"La question de l'égalité femmes-hommes est un enjeu majeur de politique publique"

Photo de Michael Delafosse aux assises de la féminisation des métiers numérique

Discours de Michaël Delafosse lors des assises de la féminisation des métiers numériques.

"Madame Elisabeth Moreno, Ancienne Ministre déléguée à l'égalité Femmes-Hommes

Madame Sophie Béjean, Rectrice de l'académie de Montpellier

Monsieur Philippe Soursou, Directeur de France Travail Hérault

Monsieur Edouard Forzy – Président de la Mêlée

Il faut continuer à faire tomber les plafonds de verre et il reste encore beaucoup de chemin à faire. Et c'est pour ça que je veux vraiment remercier la mêlée d'organiser ce moment, cette journée, parce qu'au fond, il ne faut pas juste dire, “il y a qu'à”, il faut trouver des chemins, questionner, interroger, bouger les pratiques, et mettre en soi, à l'agenda, la question de la féminisation dans le numérique, c'est déjà un pas, et je veux vous saluer.

Je veux évidemment saluer Mme la rectrice, votre action, parce que nous savons qu'entre le primaire et le collège, déjà beaucoup de choses se jouent dans ce qu'on appelle les sciences, les maths, et nous étions la semaine dernière avec Cédric Villani pour l'ouverture du parvis Grothendieck, et c'était un des sujets que nous abordions avec le doyen de la faculté de sciences, et à l'école d'ingénieurs Polytech, en se disant, mais quand on franchit ce parvis, il y a déjà majoritairement des hommes.

━━━━━━━━━━

Consignes
- 1) Dans le discours sur la féminisation des métiers numériques, avec qui l'orateur dit-il avoir été la semaine précédente pour l'ouverture du parvis Grothendieck ?
- 2) Poursuivez le discours sur la féminisation des métiers numériques à partir de sa dernière phrase.

Données fournies
━━━━━━━━━━

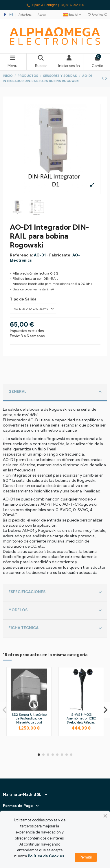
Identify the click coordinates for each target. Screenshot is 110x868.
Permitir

━━━━━━━━━━

Réponses
- 1) Avec Cédric Villani.

- 2)
Donc il y a un immense enjeu dans notre société autour des représentations. Et je veux vous remercier toutes et tous, mais tout principalement d'être ici, parce qu'il faut qu'on vous voie. Parce qu'une jeune fille qui est en CM2, elle doit pouvoir se penser ingénieure, elle doit se penser informaticienne, elle doit se poser comme membre partie prenante de la French Tech, et donc d'une entreprise du numérique.

Un des chemins qui est essentiel, ce sont les projections. Je crois que la rectrice et le ministre l'évoqueront, mais ça, ça compte énormément. Je vous parle de ça, non pas de ma seule expérience de Maire, mais de professeur d'histoire et géographie.

Et on le voit, il y a beaucoup de choses, les modèles, les images, ça compte énormément. Ça, c'est le premier point. Donc montrer que c'est possible, montrer que c'est possible.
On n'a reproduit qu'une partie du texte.